G20 leaders to hold crisis talks as virus toll tops 21,000

World leaders are to hold online crisis talks on Thursday on the coronavirus pandemic that has forced three billion people into lockdown and claimed more than 21,000 lives, SIA reports referring to AFP.

With the disease tearing around the globe at a terrifying pace, warnings are multiplying over its economic consequences, and experts are saying it could cause more damage than the Great Depression. Amid squabbling between the leaders of China and the US over who is to blame, UN Secretary-General Antonio Guterres called for the world to act together to halt the menace.

"Covid-19 is threatening the whole of humanity – and the whole of humanity must fight back," Guterres said, launching an appeal for $2 billion to help the world's poor.

"Global action and solidarity are crucial," he said. "Individual country responses are not going to be enough."

The global lockdown –– which rolled through India's huge population this week –– tightened further on Thursday as Russia announced it was grounding all international flights.

Economic fallout

Economists say the restrictions imposed around the world to fight the virus could cause the most violent recession in recent history. "The G20 economies will experience an unprecedented shock in the first half of this year and will contract in 2020 as a whole," ratings agency Moody's said.

Unemployment rates are expected to soar – as much as 30 percent in the US, according to James Bullard, president of the St Louis Federal Reserve. Europe will also suffer. "We think the unemployment rate in the eurozone will surge to about 12 percent by the end of June, giving up seven years' worth of gains in a matter of months," said David Oxley of London-based Capital Economics.
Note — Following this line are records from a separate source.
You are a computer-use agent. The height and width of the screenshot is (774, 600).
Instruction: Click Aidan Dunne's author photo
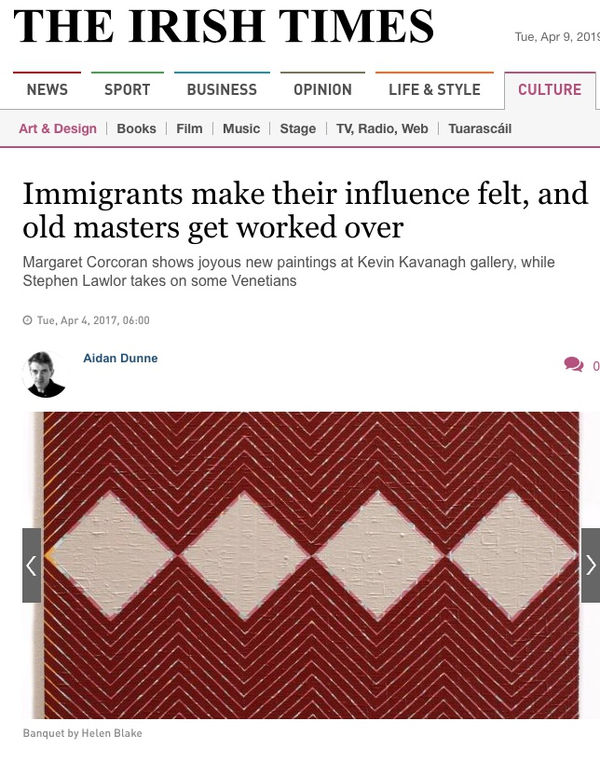tap(45, 375)
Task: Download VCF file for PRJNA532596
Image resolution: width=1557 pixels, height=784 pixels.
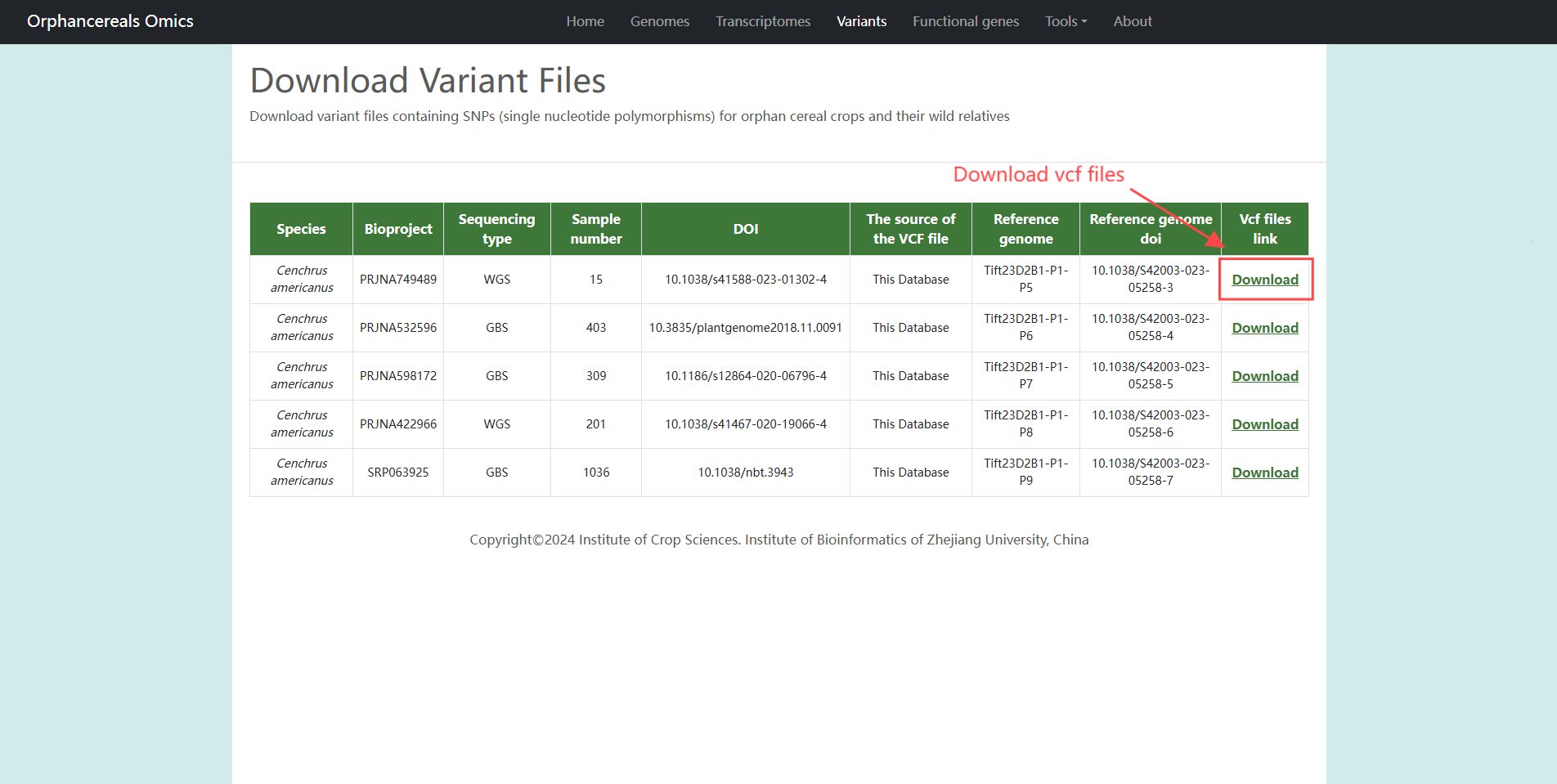Action: tap(1264, 328)
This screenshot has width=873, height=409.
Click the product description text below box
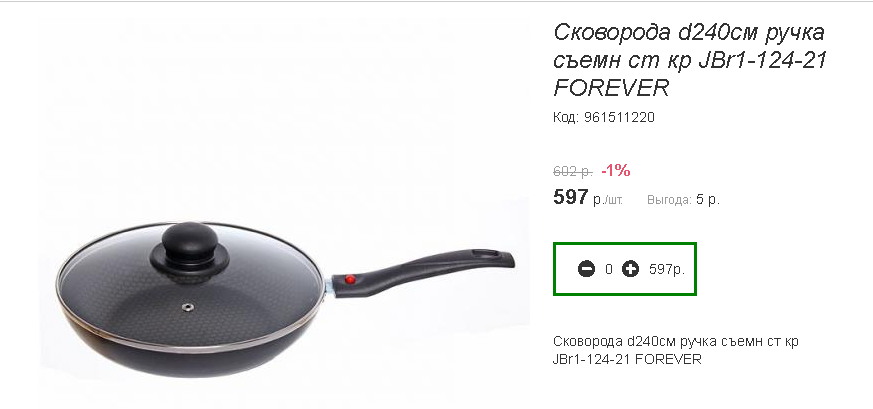675,350
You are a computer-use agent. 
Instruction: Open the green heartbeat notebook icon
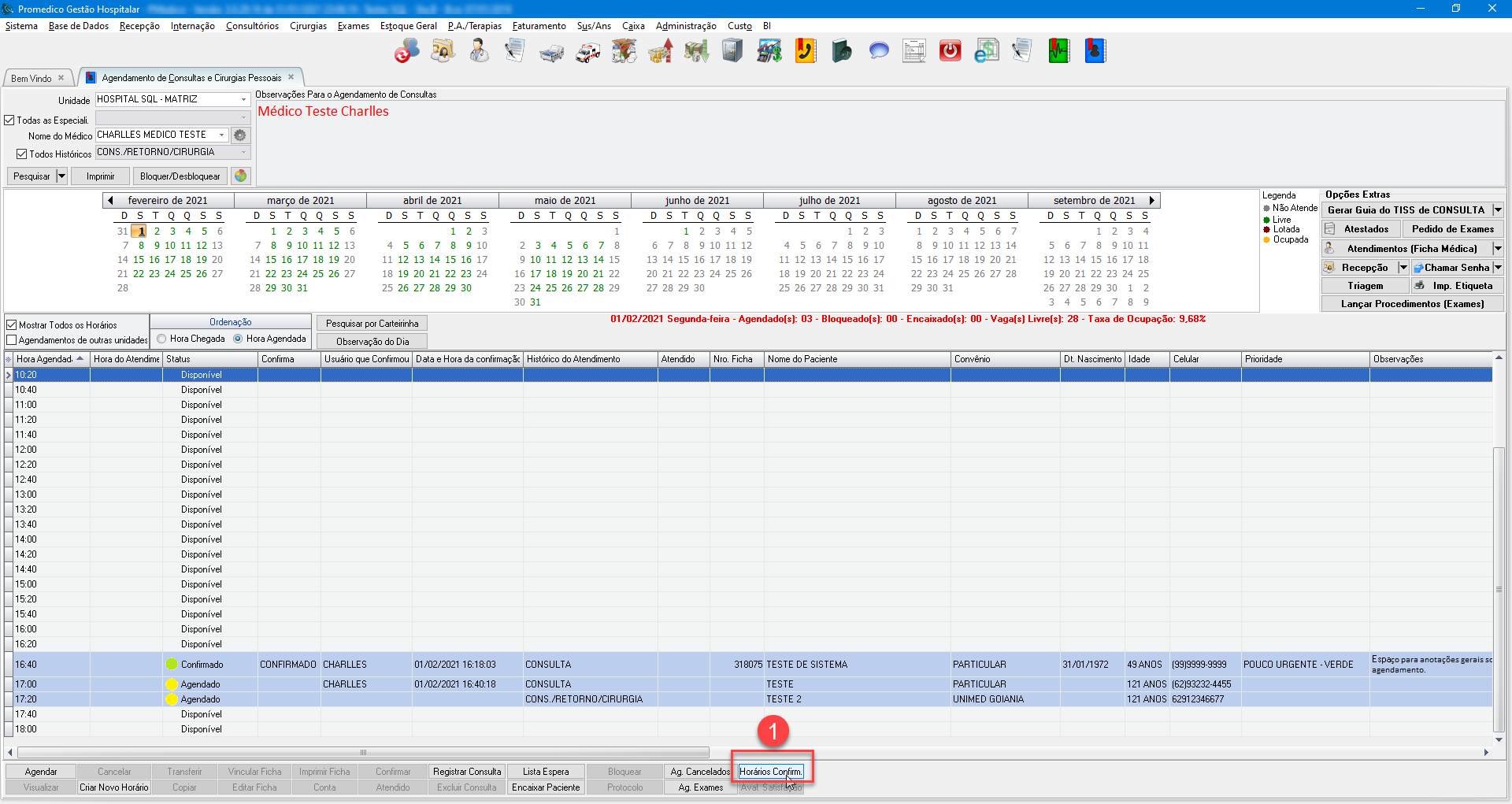[1058, 51]
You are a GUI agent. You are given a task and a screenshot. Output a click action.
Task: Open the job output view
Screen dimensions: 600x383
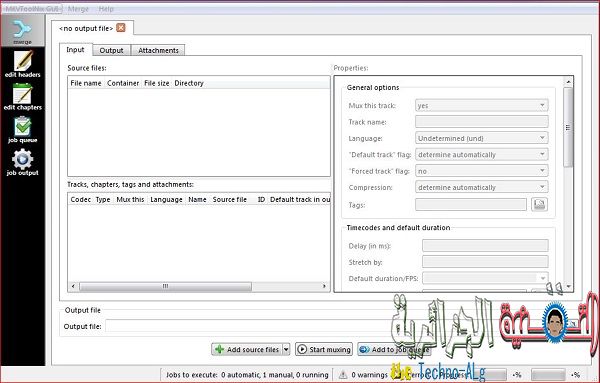coord(23,163)
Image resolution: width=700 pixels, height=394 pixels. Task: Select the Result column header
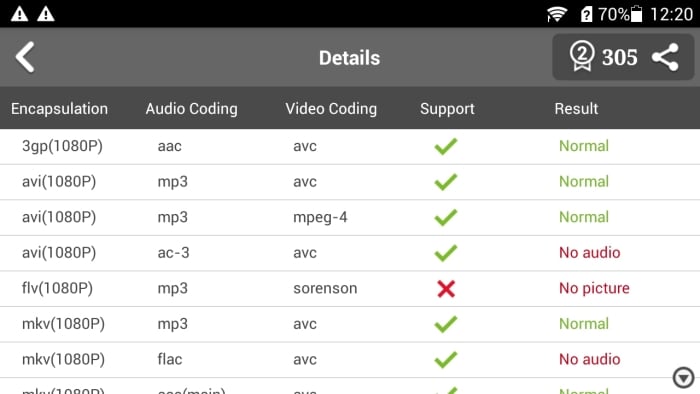click(x=576, y=108)
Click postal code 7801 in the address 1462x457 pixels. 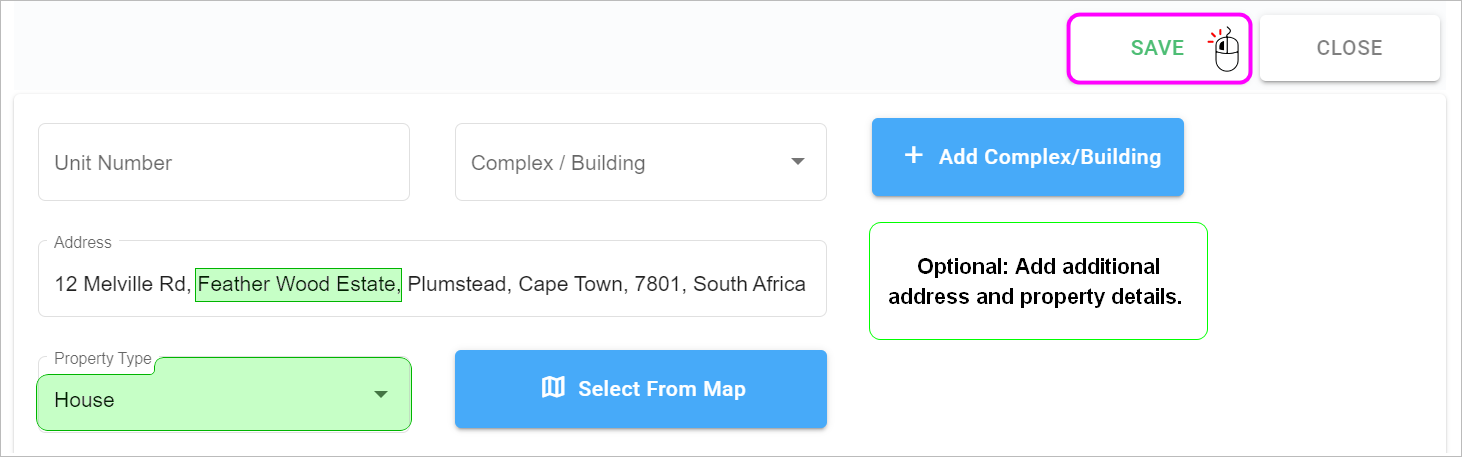coord(656,284)
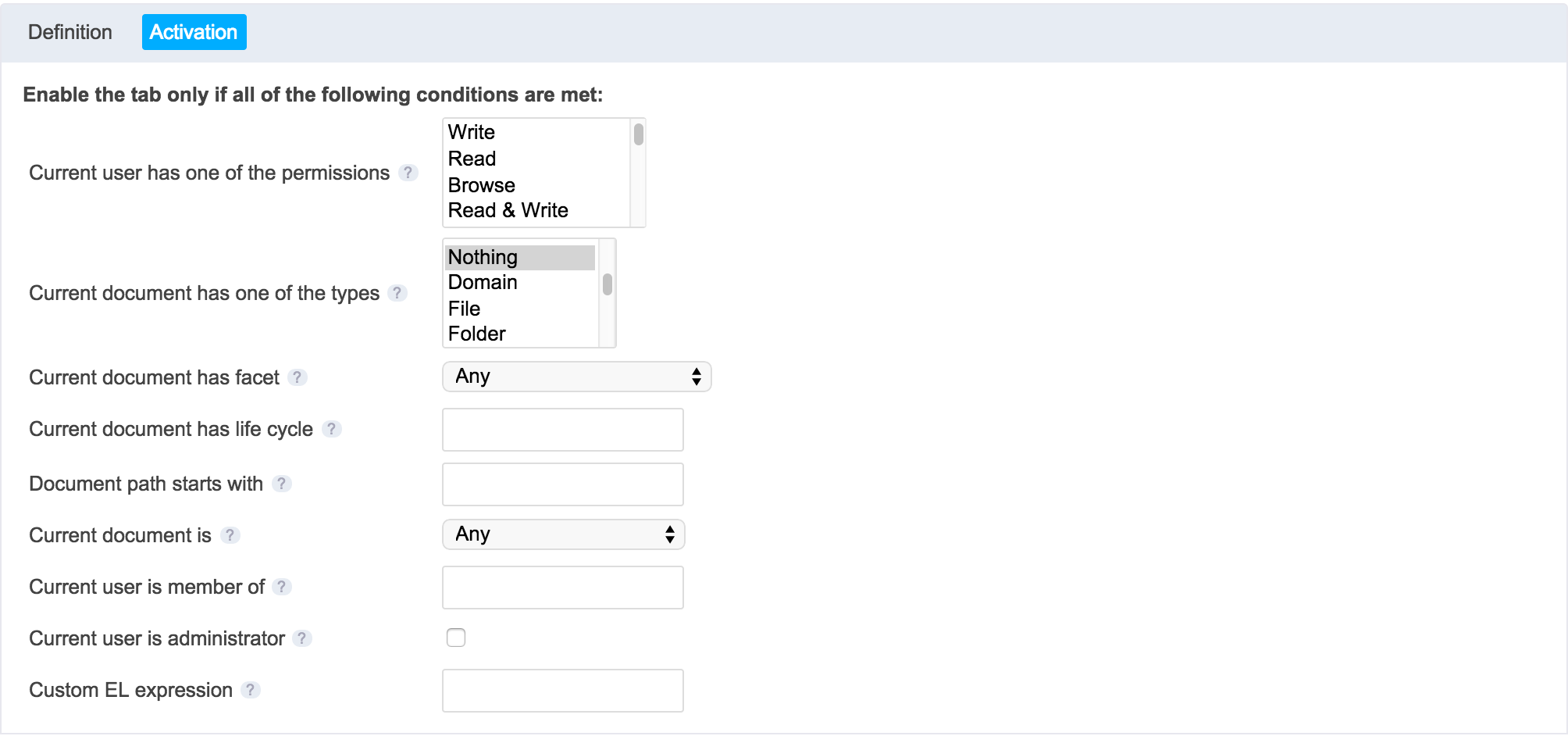Select the Activation tab
1568x736 pixels.
click(194, 32)
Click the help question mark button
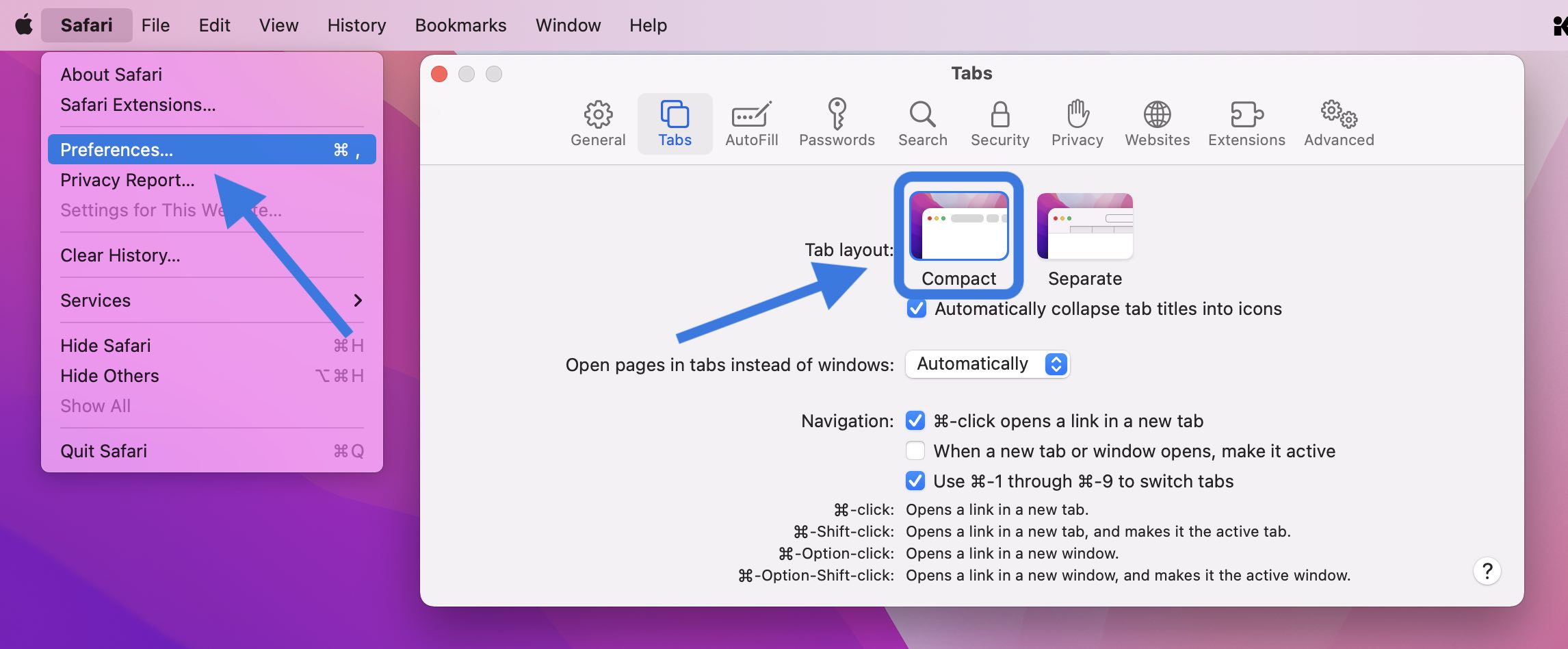The image size is (1568, 649). [1487, 571]
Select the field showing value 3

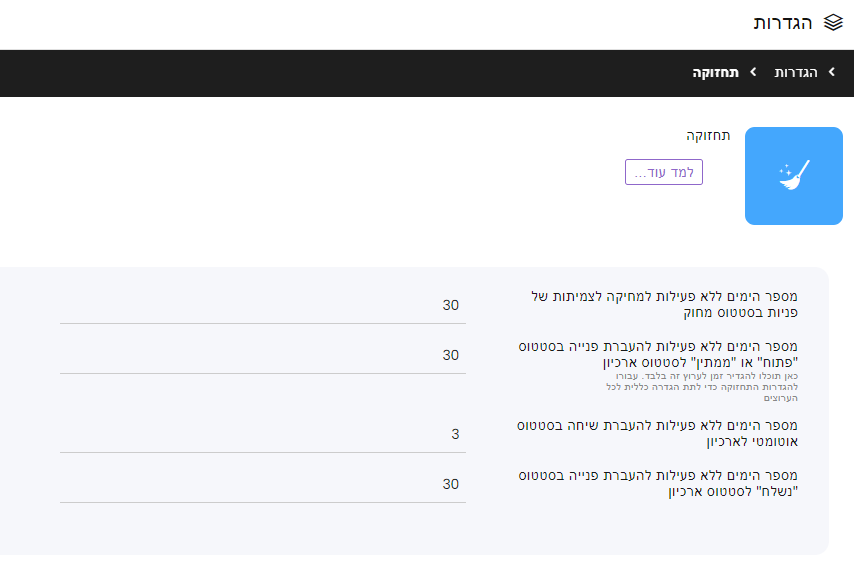coord(262,434)
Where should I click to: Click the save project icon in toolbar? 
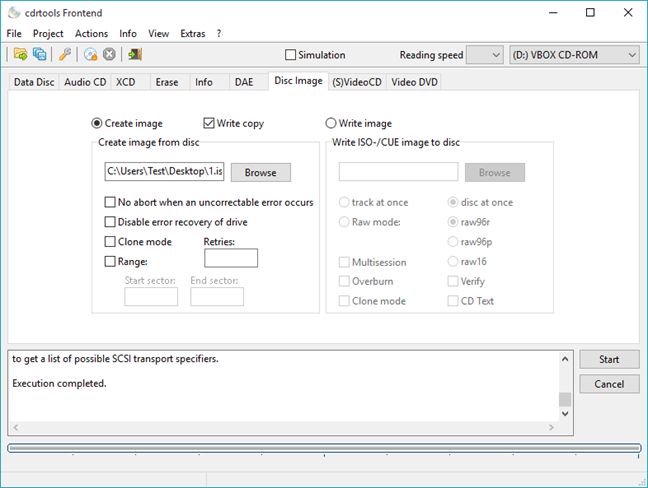pyautogui.click(x=38, y=55)
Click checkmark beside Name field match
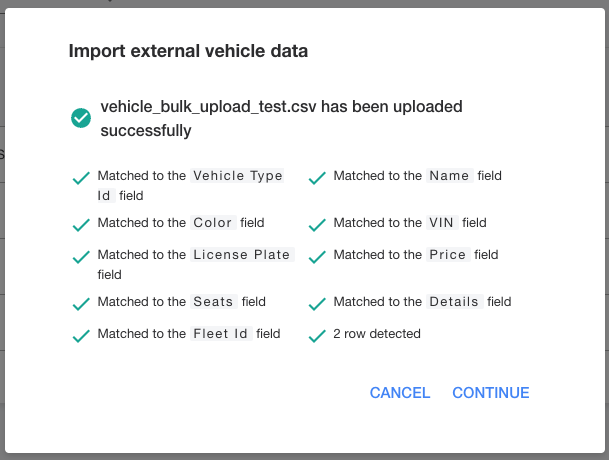The image size is (609, 460). coord(317,178)
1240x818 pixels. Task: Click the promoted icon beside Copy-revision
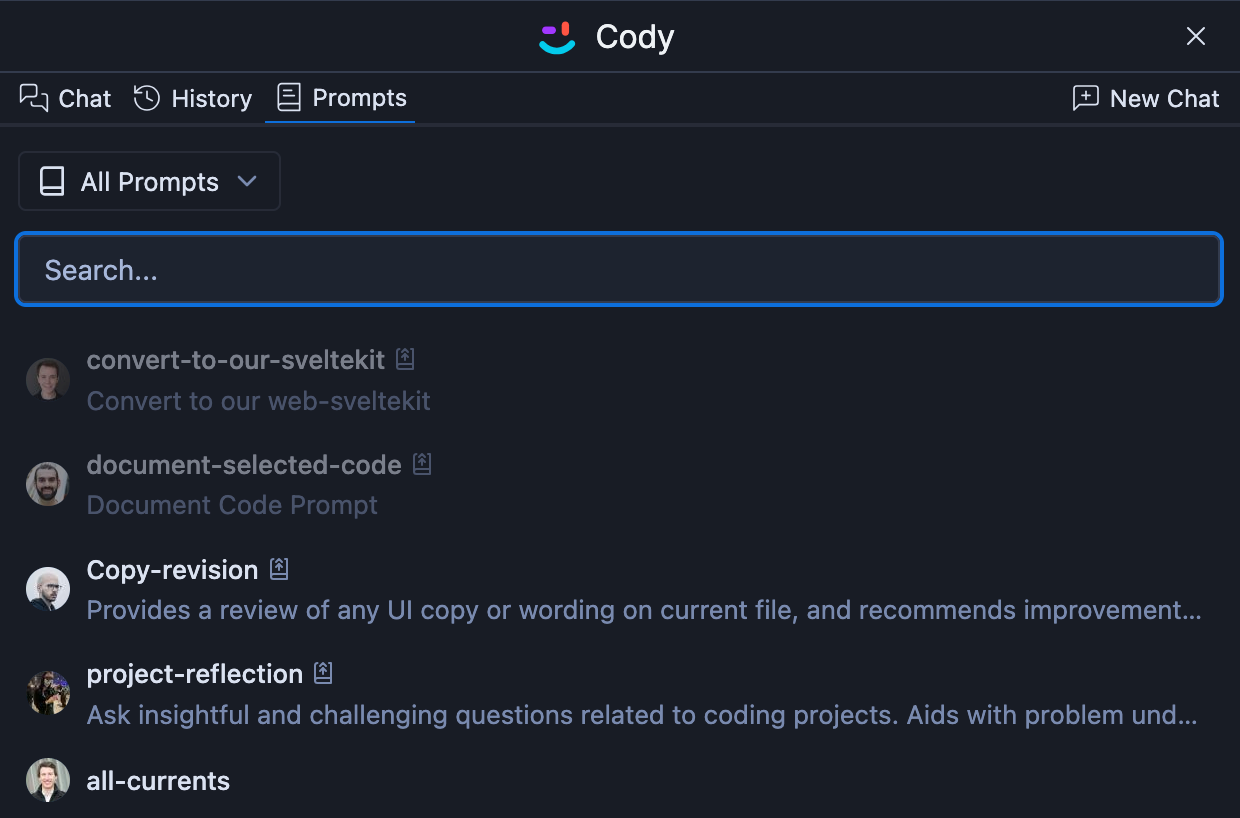pyautogui.click(x=279, y=569)
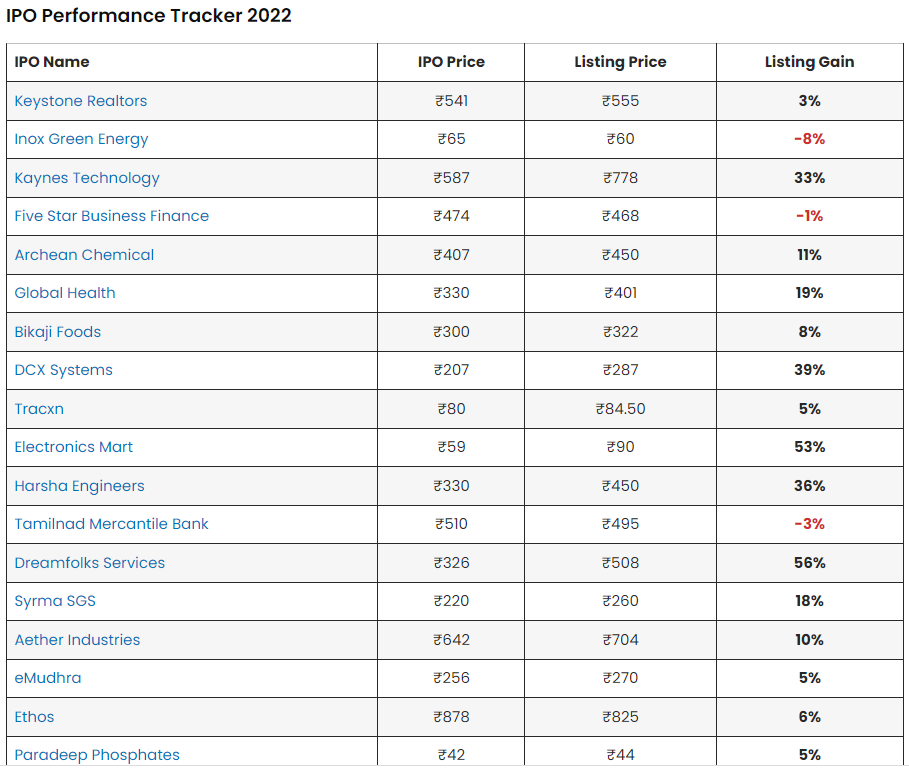Open the DCX Systems link
The image size is (909, 769).
[x=63, y=370]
Leaders of the G20 major economies will hold a virtual huddle later Thursday in the shadow of such dire predictions. "As the world confronts the Covid-19 pandemic and the challenges to healthcare systems and the global economy, we convene this extraordinary G20 summit to unite efforts towards a global response," tweeted the king of Saudi Arabia. Saudi currently holds the rotating G20 presidency.

WHO chief Tedros Adhanom Ghebreyesus said richer nations needed to offer support to low and middle income countries, including those in Sub-Saharan Africa. The devastating effect on poorer countries was laid bare Thursday, when the Philippines announced that nine frontline doctors had died after contracting Covid-19.

Three large Manila hospitals said this week they had reached capacity and would no longer accept new coronavirus cases. Hundreds of medical staff are undergoing 14-day self-quarantines after suspected exposure, the hospitals said.